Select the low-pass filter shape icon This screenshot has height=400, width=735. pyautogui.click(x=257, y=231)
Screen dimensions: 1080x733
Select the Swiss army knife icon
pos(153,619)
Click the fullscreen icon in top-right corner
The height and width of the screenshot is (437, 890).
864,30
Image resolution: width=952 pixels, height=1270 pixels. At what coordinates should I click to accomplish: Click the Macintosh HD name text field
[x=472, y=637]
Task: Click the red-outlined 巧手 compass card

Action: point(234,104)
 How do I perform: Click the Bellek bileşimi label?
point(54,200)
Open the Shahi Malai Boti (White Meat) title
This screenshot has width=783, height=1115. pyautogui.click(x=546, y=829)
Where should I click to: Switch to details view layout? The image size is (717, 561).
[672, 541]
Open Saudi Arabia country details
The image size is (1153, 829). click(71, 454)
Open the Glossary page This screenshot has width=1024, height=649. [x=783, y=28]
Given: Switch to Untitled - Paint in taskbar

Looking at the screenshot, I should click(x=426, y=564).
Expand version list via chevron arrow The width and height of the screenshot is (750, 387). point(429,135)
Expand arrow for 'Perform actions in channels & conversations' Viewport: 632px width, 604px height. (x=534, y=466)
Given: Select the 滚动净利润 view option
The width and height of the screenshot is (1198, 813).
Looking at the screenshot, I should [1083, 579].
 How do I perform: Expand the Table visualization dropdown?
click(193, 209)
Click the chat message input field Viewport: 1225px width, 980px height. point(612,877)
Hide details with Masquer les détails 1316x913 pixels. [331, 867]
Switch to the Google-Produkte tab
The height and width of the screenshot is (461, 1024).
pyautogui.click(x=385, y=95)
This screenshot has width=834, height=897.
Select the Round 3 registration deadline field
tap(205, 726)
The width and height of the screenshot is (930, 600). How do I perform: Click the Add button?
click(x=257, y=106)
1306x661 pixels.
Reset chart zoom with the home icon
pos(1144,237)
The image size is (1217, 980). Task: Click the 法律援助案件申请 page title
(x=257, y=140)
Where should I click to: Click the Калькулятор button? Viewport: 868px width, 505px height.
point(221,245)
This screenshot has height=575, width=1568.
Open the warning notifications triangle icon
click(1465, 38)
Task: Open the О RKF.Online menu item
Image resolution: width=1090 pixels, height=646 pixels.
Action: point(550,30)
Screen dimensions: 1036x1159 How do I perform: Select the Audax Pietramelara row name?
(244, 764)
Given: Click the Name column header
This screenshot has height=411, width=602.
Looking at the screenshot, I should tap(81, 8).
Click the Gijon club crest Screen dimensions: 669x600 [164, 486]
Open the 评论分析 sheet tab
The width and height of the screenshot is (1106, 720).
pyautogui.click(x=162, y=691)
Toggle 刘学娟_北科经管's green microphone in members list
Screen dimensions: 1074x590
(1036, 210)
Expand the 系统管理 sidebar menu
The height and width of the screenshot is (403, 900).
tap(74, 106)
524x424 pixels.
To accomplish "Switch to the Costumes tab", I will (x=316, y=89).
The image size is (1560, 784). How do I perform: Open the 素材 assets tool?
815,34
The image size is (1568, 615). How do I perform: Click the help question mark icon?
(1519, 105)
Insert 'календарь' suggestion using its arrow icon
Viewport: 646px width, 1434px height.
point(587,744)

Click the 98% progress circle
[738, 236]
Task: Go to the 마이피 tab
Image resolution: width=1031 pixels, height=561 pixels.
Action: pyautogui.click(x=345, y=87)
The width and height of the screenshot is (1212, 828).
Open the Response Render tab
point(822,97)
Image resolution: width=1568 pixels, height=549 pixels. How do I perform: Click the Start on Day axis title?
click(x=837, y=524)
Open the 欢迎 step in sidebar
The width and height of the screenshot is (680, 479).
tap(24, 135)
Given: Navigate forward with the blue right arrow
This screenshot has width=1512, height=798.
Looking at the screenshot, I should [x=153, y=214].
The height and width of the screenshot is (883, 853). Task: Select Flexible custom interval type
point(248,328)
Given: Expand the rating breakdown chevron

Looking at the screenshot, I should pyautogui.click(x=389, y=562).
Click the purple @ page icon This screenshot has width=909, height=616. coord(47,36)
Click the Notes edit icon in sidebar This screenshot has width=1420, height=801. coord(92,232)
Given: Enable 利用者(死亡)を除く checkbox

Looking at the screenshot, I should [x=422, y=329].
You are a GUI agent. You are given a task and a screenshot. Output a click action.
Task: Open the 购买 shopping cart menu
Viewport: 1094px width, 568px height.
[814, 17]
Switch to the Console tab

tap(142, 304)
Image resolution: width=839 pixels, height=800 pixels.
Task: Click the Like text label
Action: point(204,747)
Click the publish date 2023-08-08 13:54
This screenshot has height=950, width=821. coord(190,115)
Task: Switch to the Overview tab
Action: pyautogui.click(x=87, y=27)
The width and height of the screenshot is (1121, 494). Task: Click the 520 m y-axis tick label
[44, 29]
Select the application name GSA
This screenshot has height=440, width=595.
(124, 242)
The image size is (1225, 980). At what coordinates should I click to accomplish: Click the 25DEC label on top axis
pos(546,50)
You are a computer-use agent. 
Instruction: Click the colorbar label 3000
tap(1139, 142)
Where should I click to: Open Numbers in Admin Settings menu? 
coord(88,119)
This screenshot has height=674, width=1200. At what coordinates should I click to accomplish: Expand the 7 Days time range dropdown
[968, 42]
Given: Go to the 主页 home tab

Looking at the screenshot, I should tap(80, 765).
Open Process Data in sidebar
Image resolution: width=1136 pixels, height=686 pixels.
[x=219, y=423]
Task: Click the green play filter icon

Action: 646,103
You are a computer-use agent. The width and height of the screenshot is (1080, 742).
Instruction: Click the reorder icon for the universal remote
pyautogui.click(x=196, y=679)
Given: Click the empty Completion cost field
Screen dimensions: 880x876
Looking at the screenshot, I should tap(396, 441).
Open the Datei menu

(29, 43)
::::::::
- [Requirement]: Put each line from the start of the items through the line containing "This screenshot has width=783, height=1115.", that line included, into a JSON list of strings with one string per line. Leave out blank lines.

- [Correct answer]:
[
  "Select the low-pass filter shape icon This screenshot has height=400, width=735. pyautogui.click(x=257, y=231)",
  "Screen dimensions: 1080x733",
  "Select the Swiss army knife icon",
  "pos(153,619)",
  "Click the fullscreen icon in top-right corner",
  "The height and width of the screenshot is (437, 890).",
  "864,30",
  "Image resolution: width=952 pixels, height=1270 pixels. At what coordinates should I click to accomplish: Click the Macintosh HD name text field",
  "[x=472, y=637]",
  "Task: Click the red-outlined 巧手 compass card",
  "Action: point(234,104)",
  " How do I perform: Click the Bellek bileşimi label?",
  "point(54,200)",
  "Open the Shahi Malai Boti (White Meat) title",
  "This screenshot has width=783, height=1115. pyautogui.click(x=546, y=829)"
]